Oxygen toxicity most commonly affects the lungs, central nervous system (CNS), and eyes. Pulmonary oxygen toxicity, formerly known as the Lorrain Smith effect, usually manifests as coughing progressing to chest pain, burning pain on inhalation, and dyspnea. Symptoms often resolve after cessation of the dive, and long-term complications are considered to be inconsequential, though special consideration should be given to current smokers or those with respiratory conditions.
CNS toxicity, formerly known as the Paul Bert effect, is a more severe complication and can result in the seizure. Luckily this is relatively uncommon with an incidence of between 0.2 to 3 in 10,000. Initial symptoms are nonspecific and may include vision changes, tinnitus, anxiety, or nausea, but can quickly progress to a tonic-clonic seizure. To date, no serious sequelae or increased risk of subsequent seizures have been found. Factors thought to lower the seizure threshold include the history of epilepsy, hypoglycemia, hyperthyroidism, current fever, and select drugs such as penicillin and disulfiram.
Ocular toxicity has been shown to affect both the retina and lens. The retinopathy is thought to be due to abnormal angiogenesis and fibroblast production, while myopia occurs due to a transient increase in refractive power of the lens. Both of these conditions will usually reverse within days to weeks following cessation of HBOT, though there is a risk of premature cataract development.
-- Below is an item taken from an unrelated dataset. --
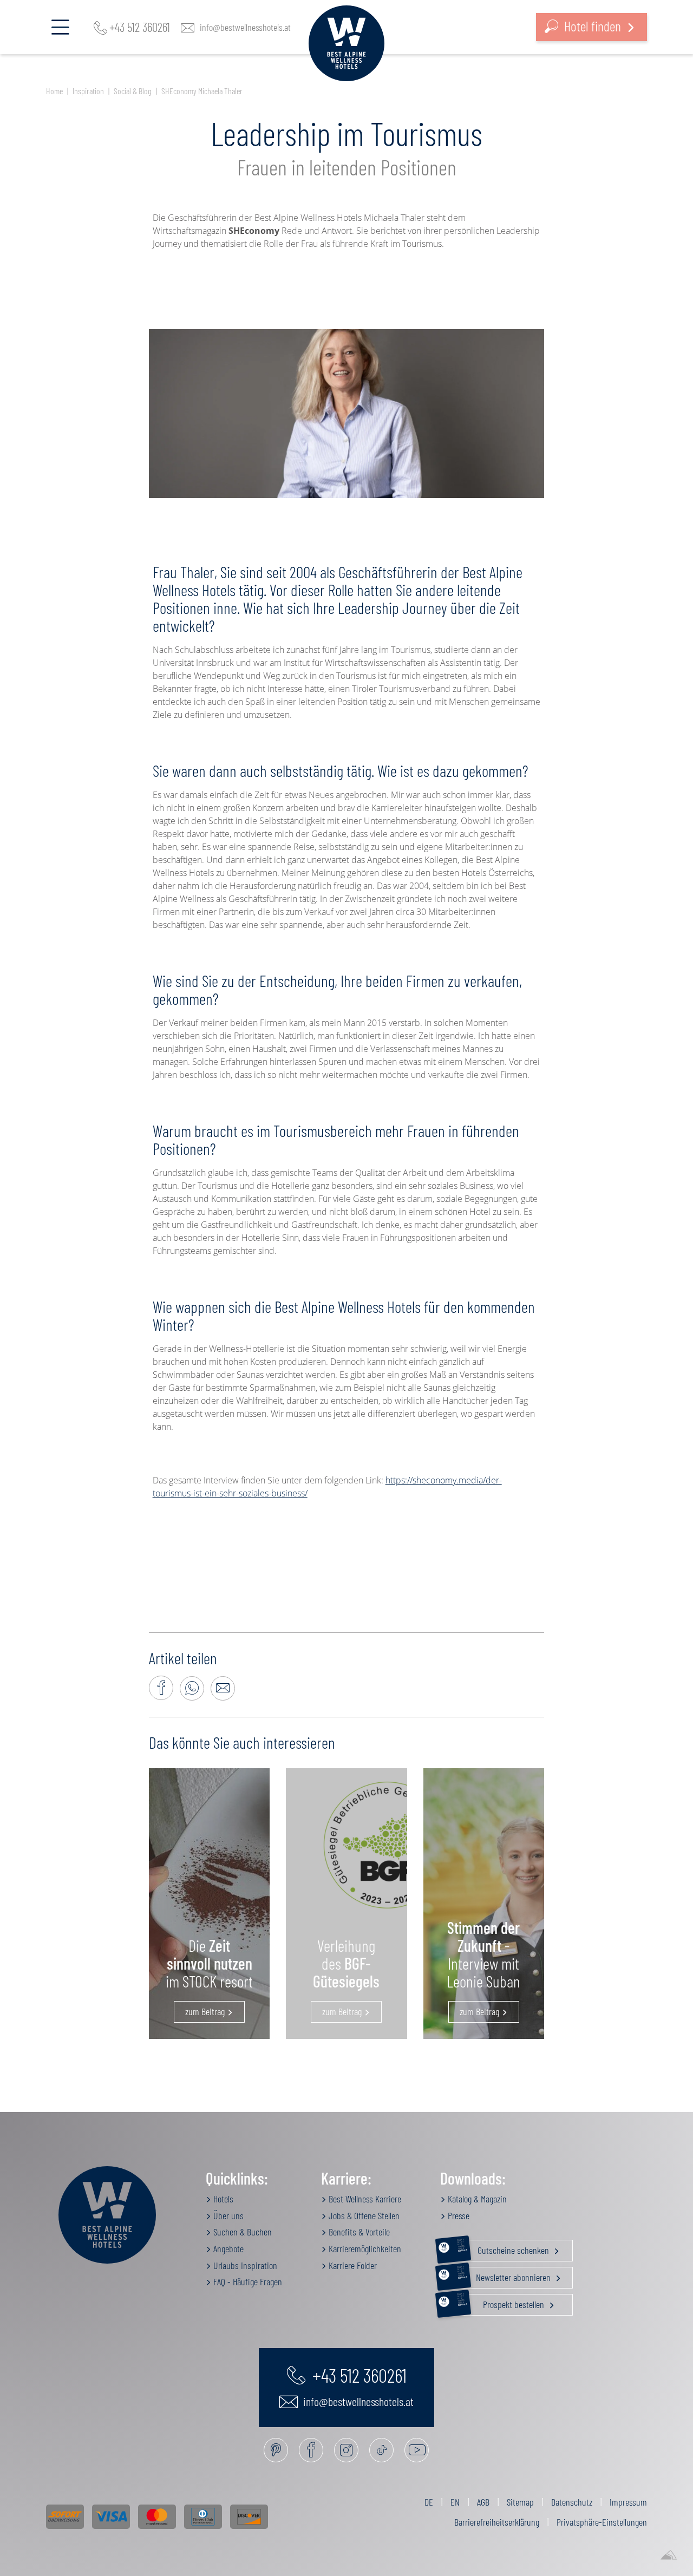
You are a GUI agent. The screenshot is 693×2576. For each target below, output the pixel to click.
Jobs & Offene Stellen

Apart from oxygen toxicity, the most common side effects of concern are barotrauma from the pressures used, and confinement anxiety while in the chamber. Barotrauma of the tympanic membrane is most common with a reported incidence as high as 2%, though barotrauma of the sinuses can also occur. The potential for tympanic membrane barotrauma is usually ameliorated by auto-inflating the middle ear through the Valsalva maneuver or placement of tympanostomy tubes. Anyone with a significant history of middle or inner ear pathology should be carefully screened. Claustrophobia can also be overcome with the familiarity of the chamber and use of anxiolytics during therapy.
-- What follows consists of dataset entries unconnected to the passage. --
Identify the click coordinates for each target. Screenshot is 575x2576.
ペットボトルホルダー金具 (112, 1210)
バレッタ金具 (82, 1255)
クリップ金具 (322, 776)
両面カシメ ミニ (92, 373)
There are currently many FDA-approved clinical applications of HBOT with quality evidence of its effectiveness. Most recently, treatment of acute sensorineural hearing loss with HBOT was recognized in 2011. A number of other approved indications such as severe anemia, crush injuries, necrotizing soft tissue infections, and osteomyelitis have been mentioned above; however, not all health care providers are aware of the effectiveness of HBOT and often refer patients after the critical window of opportunity has passed.
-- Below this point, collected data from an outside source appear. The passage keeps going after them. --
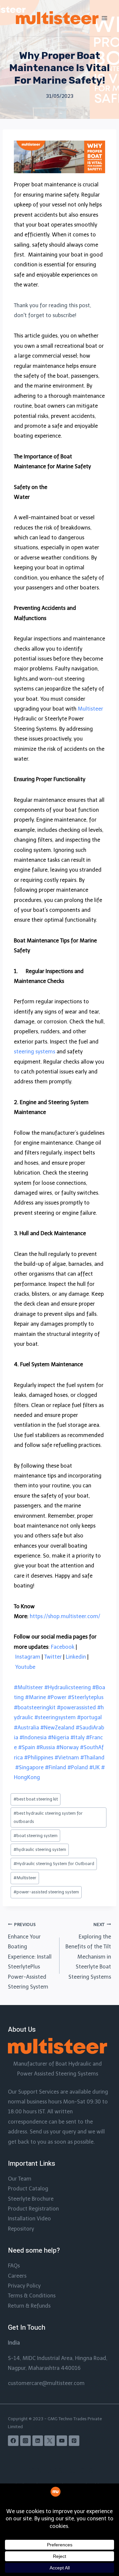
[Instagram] (25, 2440)
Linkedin (76, 1657)
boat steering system (36, 1835)
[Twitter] (49, 2440)
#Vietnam (67, 1757)
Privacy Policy (24, 2286)
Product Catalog (28, 2188)
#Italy (77, 1737)
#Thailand (92, 1757)
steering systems (34, 1051)
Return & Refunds (29, 2306)
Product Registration (33, 2209)
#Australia (26, 1727)
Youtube (25, 1667)
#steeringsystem (55, 1717)
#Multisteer (28, 1687)
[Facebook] (13, 2440)
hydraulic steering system (40, 1849)
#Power (56, 1697)
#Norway (67, 1747)
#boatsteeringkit (35, 1707)
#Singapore (29, 1767)
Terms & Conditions (32, 2295)
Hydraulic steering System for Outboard (54, 1863)
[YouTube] (62, 2440)
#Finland (55, 1767)
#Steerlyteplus (85, 1697)
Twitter (53, 1657)
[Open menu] (105, 18)
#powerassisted (76, 1707)
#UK (94, 1767)
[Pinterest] (74, 2440)
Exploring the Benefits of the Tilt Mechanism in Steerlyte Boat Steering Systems (88, 1951)
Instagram (27, 1657)
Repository (21, 2229)
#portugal (89, 1717)
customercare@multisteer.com (46, 2383)
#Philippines (38, 1757)
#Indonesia (33, 1737)
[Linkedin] (37, 2440)
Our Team (19, 2179)
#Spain (26, 1747)
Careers (17, 2276)
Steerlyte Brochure (31, 2199)
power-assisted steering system (46, 1891)
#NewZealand (57, 1727)
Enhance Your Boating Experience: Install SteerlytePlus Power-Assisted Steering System (30, 1956)
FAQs (14, 2266)
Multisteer (90, 709)
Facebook (62, 1647)
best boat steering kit (36, 1799)
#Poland (77, 1767)
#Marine (35, 1697)
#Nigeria (58, 1737)
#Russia (45, 1747)
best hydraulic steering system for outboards (48, 1817)
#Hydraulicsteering (67, 1687)
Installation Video (29, 2218)
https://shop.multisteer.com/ (65, 1616)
Therefore, it is essential to educate the medical community that HBOT reaches beyond DCS in divers and carbon monoxide poisoning. Surgeons can use HBOT preoperatively and postoperatively to improve surgical outcomes. Internists can better treat diabetic foot ulcers or refractory anemia, while otolaryngologists can treat hearing loss with HBOT. The list of approved and experimental conditions continues to grow, and it is essential for providers to not only familiarize themselves with HBOT but to educate their patients about its potential and offer it as supplementary therapy when appropriate.